The state of Florida is a hotspot for tourists, partiers and has a thriving nightlife. The economic success has also caused a surge of driving under the influence crashes and fatalities. To deter drivers from driving under the influence of alcoholic beverages or a controlled substance, the state of Florida has implemented harsh penalties for a DUI conviction. So, when it comes to repeat DUI offenders Florida prosecutors always prosecute to the fullest extent of the law.
If you or someone you know has been charged with a second DUI offense, then it’s within your best interest to secure legal representation. A second DUI conviction can result in expensive out-of-pocket fines, community hours, DUI school, a required IID installation and a possible prison sentence. Not to mention the collateral consequences being a repeat DUI offender can do to your employment and personal relationships. Don’t go into your court date blind and call an experienced criminal defense attorney today.

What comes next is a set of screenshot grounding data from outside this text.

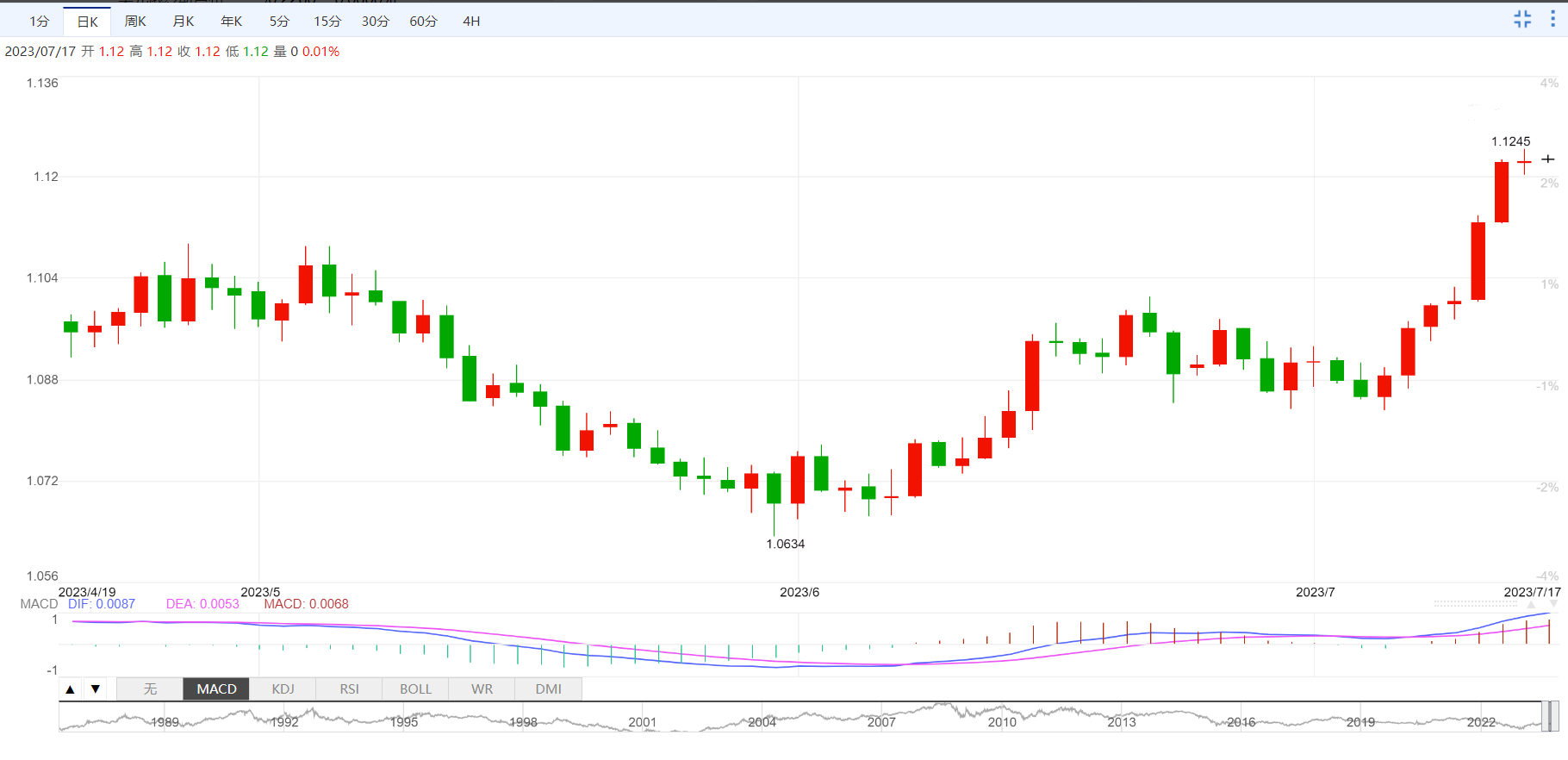Turn off indicators with the 无 button
This screenshot has width=1568, height=760.
point(150,688)
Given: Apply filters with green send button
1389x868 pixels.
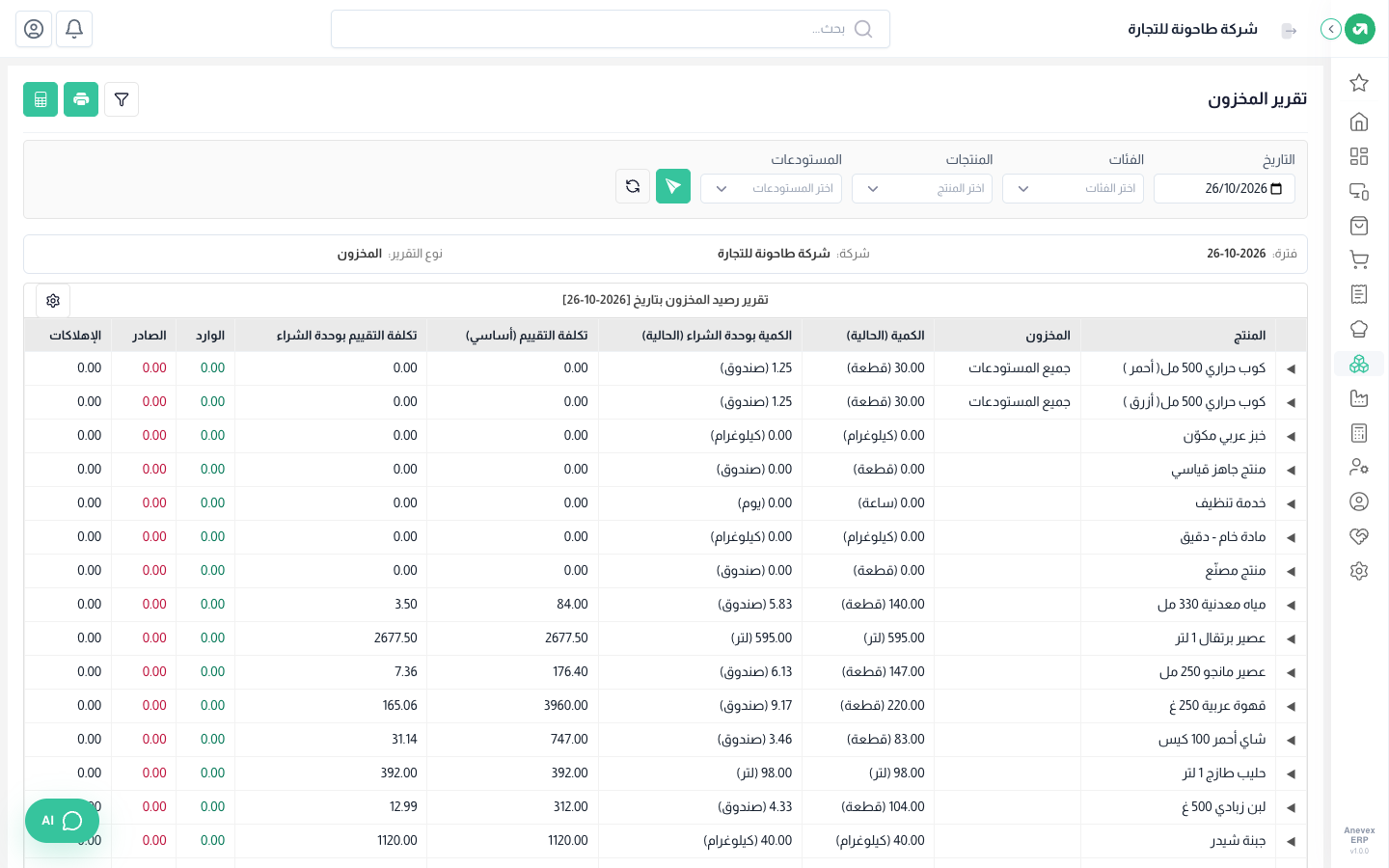Looking at the screenshot, I should click(x=673, y=186).
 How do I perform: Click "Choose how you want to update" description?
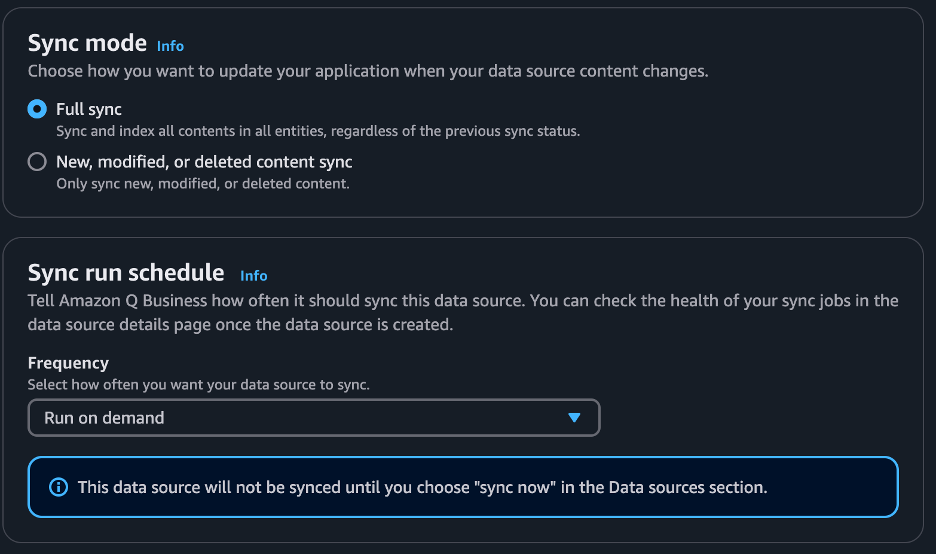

Attorney for Second DUI in Treasure Coast, FL
After an arrest for a second DUI in Palm Beach County, we suggest you contact an experienced criminal defense attorney at Meltzer & Bell, P.A.. We can help you understand the charges against you, the potential penalties, and the best way to fight the criminal charges. Our attorneys have collectively 20 years of experience that we want to use for your case.
We can help you fight the administrative suspension and the criminal charges. Call (561) 557-8686 to discuss your case. During your appointment we will sit with you, hear you and start building a defense structure for you. Meltzer & Bell has clients throughout the greater St. Lucie County and Martin County area including Stuart, Palm City, Indiantown, Jensen Beach, Port St. Lucie, Saint Lucie, and Fort Pierce.
Overview of Second DUI in Treasure Coast, FL
- What Does Florida Consider to be Driving Under the Influence?
- Penalties for Second DUI
- Possible Defenses for DUI
- Additional Resources
What Does Florida Consider to be Driving Under the Influence?
Driving under the influence is illegal in all 50 states and Florida is no exception. Under Florida Statutes Section 316.193, driving under the influence is defined as a person who is found in actual physical control of a vehicle and has a blood alcohol concentration (BAC) of .08 or higher. Officers can also arrest you for DUI if they reasonable grounds to believe your mental and physical faculties are impaired beyond your control.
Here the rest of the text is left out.